Click-target listing
--- Begin ---

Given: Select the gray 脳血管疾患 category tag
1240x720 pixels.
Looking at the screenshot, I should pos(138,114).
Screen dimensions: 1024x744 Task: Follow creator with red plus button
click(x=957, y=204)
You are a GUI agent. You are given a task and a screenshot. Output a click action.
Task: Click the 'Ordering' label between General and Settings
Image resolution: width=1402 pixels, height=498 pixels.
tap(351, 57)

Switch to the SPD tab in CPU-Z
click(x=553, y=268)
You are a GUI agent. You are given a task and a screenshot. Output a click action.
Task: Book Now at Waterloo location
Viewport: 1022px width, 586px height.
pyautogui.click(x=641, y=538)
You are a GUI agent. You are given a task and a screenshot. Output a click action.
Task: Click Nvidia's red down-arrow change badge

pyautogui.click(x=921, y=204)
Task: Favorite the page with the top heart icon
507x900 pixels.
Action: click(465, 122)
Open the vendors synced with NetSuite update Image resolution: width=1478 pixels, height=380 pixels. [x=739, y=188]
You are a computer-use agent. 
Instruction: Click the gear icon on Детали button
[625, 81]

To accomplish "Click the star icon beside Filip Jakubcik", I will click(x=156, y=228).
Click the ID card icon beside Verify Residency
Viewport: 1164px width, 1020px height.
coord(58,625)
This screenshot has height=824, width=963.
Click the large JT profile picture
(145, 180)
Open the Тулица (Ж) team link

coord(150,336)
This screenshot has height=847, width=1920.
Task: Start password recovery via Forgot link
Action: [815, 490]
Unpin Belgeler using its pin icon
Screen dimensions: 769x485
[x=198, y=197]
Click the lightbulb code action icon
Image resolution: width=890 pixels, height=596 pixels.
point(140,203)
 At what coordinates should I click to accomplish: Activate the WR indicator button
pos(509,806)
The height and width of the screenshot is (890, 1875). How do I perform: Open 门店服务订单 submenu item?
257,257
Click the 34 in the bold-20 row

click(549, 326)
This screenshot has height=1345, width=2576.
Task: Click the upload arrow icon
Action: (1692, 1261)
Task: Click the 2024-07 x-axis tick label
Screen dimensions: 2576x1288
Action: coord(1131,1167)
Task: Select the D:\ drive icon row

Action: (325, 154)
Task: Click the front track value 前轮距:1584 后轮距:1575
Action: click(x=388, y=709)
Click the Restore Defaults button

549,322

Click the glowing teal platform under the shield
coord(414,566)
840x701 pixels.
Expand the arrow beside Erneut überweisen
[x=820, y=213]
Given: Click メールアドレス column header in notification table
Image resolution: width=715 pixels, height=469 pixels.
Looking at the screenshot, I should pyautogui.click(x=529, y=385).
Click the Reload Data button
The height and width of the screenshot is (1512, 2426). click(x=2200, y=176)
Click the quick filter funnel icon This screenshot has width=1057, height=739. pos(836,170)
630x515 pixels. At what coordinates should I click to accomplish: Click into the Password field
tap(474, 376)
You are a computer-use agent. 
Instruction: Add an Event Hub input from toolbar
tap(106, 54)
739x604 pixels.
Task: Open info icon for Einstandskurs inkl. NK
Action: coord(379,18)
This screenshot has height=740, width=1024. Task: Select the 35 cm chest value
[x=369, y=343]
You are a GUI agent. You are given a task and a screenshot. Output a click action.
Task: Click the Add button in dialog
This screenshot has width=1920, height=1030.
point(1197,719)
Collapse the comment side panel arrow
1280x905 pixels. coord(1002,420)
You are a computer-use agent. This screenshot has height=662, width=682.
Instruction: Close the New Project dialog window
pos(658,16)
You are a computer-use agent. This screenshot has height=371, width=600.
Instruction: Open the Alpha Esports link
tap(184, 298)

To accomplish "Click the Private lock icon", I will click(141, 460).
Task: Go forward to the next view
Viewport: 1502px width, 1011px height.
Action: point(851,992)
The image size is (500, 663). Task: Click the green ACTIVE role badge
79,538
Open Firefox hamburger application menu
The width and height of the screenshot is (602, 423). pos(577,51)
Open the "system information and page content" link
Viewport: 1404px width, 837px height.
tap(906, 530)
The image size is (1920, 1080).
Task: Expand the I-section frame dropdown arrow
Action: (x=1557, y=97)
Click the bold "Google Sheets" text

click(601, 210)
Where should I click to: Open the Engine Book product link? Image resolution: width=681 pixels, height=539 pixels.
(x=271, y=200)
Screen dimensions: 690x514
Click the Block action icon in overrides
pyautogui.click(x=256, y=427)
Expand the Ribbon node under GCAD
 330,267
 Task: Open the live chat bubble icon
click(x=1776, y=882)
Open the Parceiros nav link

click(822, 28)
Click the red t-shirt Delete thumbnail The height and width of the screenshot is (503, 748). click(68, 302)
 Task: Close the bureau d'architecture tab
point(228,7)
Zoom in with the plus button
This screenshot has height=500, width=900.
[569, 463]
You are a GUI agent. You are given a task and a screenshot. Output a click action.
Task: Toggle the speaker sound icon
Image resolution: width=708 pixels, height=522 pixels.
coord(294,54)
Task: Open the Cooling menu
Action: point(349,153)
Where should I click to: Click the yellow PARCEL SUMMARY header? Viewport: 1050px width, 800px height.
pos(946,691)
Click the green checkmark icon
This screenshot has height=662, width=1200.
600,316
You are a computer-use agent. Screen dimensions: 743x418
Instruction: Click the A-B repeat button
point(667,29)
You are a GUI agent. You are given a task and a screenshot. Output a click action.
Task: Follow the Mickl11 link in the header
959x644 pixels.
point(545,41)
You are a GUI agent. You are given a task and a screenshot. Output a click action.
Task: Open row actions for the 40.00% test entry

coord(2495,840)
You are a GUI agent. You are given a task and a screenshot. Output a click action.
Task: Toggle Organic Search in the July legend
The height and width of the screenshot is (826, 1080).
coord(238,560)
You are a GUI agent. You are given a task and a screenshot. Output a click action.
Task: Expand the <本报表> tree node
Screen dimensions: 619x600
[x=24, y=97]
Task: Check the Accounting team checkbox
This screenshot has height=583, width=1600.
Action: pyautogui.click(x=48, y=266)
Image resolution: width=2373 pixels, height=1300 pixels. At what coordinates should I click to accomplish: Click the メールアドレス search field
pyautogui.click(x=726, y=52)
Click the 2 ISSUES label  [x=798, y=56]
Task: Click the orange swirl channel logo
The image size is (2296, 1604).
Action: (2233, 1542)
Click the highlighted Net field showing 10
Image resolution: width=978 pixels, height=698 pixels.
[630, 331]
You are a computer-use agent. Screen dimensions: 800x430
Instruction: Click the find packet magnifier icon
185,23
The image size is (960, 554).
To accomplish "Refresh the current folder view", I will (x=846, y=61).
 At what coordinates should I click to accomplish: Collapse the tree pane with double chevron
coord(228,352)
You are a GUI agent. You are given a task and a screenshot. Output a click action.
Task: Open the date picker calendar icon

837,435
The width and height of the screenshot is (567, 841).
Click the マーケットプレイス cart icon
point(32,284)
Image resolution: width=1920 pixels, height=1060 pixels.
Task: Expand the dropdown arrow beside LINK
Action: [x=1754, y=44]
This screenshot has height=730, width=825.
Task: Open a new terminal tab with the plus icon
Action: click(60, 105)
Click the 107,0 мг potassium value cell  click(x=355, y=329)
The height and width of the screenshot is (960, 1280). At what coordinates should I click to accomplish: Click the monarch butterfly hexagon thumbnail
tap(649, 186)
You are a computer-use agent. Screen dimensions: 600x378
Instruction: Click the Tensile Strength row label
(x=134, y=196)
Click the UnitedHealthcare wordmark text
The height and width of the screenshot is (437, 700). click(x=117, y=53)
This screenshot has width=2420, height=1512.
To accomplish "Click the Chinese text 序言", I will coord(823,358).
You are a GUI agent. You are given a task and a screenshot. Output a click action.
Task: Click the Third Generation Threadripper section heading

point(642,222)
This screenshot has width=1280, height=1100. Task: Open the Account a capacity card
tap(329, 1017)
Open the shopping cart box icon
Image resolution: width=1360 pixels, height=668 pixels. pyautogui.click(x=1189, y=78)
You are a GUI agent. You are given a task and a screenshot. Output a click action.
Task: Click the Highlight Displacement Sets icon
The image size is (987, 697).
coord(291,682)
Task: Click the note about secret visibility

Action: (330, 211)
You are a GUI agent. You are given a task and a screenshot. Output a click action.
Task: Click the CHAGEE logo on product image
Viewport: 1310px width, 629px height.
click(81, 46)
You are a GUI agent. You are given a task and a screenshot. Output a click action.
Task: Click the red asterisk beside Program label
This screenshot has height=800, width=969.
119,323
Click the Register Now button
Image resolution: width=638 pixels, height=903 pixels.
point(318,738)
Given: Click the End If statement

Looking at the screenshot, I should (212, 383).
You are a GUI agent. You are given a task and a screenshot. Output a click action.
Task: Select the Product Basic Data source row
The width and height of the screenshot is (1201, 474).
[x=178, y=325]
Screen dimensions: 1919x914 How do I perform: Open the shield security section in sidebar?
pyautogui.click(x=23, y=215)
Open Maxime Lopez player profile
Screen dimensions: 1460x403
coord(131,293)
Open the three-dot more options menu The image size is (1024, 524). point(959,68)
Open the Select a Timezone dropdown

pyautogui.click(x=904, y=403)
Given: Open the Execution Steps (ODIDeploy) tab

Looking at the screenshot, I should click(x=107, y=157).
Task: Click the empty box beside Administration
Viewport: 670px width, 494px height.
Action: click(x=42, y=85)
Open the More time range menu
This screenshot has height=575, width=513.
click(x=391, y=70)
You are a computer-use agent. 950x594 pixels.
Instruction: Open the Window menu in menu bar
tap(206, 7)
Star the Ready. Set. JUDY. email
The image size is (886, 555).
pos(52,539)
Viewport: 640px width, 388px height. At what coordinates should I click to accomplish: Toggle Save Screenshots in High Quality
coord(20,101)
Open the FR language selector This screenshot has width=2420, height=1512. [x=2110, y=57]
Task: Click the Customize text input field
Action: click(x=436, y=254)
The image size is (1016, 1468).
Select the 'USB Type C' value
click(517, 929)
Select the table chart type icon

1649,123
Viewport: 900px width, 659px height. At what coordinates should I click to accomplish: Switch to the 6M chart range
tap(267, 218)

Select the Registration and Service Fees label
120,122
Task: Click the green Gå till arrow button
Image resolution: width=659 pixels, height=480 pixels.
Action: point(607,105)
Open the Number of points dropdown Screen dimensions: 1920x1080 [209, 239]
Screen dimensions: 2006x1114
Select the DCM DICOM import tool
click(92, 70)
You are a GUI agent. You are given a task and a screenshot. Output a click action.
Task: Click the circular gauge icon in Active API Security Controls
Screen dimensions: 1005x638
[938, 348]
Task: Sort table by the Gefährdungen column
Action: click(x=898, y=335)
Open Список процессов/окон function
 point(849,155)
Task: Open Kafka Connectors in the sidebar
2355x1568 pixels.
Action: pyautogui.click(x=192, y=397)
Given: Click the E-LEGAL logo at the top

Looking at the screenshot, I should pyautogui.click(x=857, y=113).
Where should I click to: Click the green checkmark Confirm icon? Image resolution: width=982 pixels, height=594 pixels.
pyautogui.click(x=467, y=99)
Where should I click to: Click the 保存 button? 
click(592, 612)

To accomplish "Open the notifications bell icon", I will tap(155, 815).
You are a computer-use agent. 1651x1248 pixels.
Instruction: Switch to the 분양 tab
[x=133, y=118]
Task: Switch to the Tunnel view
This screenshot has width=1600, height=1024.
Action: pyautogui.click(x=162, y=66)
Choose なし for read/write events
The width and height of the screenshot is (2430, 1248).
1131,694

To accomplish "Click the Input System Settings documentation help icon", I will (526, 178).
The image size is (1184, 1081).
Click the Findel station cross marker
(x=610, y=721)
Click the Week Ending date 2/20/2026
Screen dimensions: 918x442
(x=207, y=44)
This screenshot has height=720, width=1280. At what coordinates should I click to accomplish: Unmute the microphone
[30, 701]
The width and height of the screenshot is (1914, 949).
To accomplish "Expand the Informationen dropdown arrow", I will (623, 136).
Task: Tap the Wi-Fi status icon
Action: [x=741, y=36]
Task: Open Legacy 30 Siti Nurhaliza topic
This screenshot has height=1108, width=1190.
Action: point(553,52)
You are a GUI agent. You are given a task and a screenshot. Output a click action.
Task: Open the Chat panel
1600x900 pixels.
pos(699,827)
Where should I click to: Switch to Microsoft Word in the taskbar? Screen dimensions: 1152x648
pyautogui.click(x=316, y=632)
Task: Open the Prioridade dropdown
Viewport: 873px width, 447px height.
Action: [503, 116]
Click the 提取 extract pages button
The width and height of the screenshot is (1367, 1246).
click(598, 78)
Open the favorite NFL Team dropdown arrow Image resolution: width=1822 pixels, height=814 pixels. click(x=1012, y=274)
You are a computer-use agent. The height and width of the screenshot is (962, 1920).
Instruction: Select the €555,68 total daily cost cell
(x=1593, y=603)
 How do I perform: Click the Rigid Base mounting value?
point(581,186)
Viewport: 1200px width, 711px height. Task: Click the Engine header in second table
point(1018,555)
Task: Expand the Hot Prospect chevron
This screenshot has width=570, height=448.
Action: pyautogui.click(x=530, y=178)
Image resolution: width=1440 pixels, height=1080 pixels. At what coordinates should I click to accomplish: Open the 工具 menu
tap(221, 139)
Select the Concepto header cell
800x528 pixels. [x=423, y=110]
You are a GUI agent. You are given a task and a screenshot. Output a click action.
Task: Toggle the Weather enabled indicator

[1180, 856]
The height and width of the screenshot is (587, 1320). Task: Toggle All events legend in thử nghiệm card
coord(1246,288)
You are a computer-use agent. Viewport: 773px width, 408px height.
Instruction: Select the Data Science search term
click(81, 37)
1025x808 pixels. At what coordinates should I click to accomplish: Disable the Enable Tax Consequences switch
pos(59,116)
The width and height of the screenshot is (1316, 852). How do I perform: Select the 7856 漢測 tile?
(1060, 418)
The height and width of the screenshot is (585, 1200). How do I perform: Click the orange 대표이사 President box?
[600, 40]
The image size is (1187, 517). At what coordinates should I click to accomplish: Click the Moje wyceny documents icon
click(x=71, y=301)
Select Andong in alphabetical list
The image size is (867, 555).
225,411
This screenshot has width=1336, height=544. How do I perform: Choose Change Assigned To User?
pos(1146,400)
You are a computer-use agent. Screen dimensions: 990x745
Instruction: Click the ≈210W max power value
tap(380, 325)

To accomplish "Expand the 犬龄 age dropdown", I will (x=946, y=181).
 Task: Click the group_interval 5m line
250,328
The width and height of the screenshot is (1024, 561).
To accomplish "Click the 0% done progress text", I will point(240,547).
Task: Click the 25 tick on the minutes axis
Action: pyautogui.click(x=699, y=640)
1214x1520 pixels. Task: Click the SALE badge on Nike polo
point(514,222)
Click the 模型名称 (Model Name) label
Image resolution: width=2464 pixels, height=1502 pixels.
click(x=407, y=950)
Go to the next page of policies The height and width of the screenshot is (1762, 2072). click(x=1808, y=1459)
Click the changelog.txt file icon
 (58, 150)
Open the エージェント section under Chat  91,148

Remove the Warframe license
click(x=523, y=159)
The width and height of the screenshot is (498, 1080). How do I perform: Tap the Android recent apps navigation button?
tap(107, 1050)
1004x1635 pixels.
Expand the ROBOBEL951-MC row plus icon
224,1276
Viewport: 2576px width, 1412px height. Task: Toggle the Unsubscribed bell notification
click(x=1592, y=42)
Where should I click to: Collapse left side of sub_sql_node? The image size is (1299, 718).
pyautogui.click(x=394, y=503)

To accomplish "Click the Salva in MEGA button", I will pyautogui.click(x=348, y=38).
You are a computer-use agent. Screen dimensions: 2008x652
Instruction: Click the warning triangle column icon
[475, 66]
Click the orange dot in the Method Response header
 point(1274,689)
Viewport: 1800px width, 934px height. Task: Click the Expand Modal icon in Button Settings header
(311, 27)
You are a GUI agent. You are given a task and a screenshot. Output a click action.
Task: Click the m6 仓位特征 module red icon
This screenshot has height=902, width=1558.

--- End ---

**What this task involves**
Copy the lines of the listing word for word, starting at the line that contains "The height and width of the screenshot is (960, 1280)." and ending at the line that contains "The height and width of the screenshot is (437, 700).".

**Correct output**
The height and width of the screenshot is (960, 1280). At what coordinates should I click to accomplish: Click the monarch butterfly hexagon thumbnail
tap(649, 186)
You are a computer-use agent. Screen dimensions: 600x378
Instruction: Click the Tensile Strength row label
(x=134, y=196)
Click the UnitedHealthcare wordmark text
The height and width of the screenshot is (437, 700). click(x=117, y=53)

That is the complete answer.